NAC phylogenetic analyses
We conducted a phylogenetic tree reconstruction from 24 green plants in order to understand the NAC family evolution and distribution through the angiosperms lineage and identify species-specific NAC gene expansions or reductions. The global set of NAC sequences was clustered by CD-HIT software ([61]; see Materials and Methods) to reduce sequence redundancy, resulting in 2016 non-redundant sequences used for the phylogenetic analyses. The phylogenetic tree was arranged into six major clusters, as shown in the Fig 3.
Fig 3
Phylogenetic relationships of the NAC gene family.
A) Maximum likelihood phylogenetic tree derived from a MUSCLE alignment of the NAC domains from 24 plant species. The unrooted phylogenetic tree of the 2106 NAC proteins was clustered into six major families.
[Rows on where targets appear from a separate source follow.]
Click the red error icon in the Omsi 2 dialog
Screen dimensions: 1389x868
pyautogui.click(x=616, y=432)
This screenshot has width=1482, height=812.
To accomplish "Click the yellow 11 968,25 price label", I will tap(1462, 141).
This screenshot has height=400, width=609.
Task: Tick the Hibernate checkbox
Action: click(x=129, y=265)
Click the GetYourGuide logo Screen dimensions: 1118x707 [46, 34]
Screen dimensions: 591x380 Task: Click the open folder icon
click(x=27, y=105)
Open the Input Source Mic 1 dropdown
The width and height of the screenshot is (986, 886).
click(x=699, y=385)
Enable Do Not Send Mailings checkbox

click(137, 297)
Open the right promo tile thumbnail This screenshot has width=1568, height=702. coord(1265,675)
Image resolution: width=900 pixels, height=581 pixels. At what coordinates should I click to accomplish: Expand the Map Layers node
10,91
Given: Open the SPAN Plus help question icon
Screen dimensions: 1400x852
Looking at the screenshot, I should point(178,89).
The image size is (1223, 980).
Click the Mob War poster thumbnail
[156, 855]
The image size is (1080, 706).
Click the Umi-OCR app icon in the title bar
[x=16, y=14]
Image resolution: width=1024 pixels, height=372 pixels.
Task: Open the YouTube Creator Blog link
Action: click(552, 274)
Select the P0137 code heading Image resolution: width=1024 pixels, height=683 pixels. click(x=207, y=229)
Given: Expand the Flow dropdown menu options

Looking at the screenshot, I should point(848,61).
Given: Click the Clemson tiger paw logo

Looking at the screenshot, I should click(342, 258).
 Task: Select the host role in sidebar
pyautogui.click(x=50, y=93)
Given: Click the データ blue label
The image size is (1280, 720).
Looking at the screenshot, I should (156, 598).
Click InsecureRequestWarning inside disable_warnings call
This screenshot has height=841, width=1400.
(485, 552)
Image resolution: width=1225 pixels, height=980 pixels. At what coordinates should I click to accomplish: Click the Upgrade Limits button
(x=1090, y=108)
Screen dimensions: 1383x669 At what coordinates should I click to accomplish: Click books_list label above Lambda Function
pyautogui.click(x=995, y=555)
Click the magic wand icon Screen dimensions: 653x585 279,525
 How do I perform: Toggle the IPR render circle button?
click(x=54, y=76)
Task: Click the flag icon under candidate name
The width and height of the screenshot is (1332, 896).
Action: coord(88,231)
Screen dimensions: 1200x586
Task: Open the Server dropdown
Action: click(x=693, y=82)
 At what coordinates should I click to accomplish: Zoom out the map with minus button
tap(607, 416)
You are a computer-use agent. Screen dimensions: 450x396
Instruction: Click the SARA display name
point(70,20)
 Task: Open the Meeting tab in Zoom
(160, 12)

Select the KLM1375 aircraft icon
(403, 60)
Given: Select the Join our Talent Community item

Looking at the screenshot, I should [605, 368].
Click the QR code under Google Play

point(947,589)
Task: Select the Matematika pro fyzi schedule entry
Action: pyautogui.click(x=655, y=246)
Specific motifs found in the C-terminal region of the NAC proteins are shown next to each group. Blue lines and blue asterisks indicate sequences of P. patens in the tree, green circles show Arabidopsis proteins, and purple and red circles show grapevine and rice sequences, respectively. B) Schematic depiction of the proposed NAC family classification. Names of each subgroup are shown next to each clade. Triangles represent the NAC subgroups (detailed phylogenetic analysis is available in S4 Fig; branch lengths are arbitrary). C) Schematic representation of the five NAC's BOGs detected in the plant lineage and their affiliation into the major groups. Paralogous proteins for rice and grapevine are shown below each colored box. The affiliation of each BOG into the phylogenetic tree is available in S5C Fig) HMM LOGO of the NAC domain of 2106 proteins used in the phylogenetic tree.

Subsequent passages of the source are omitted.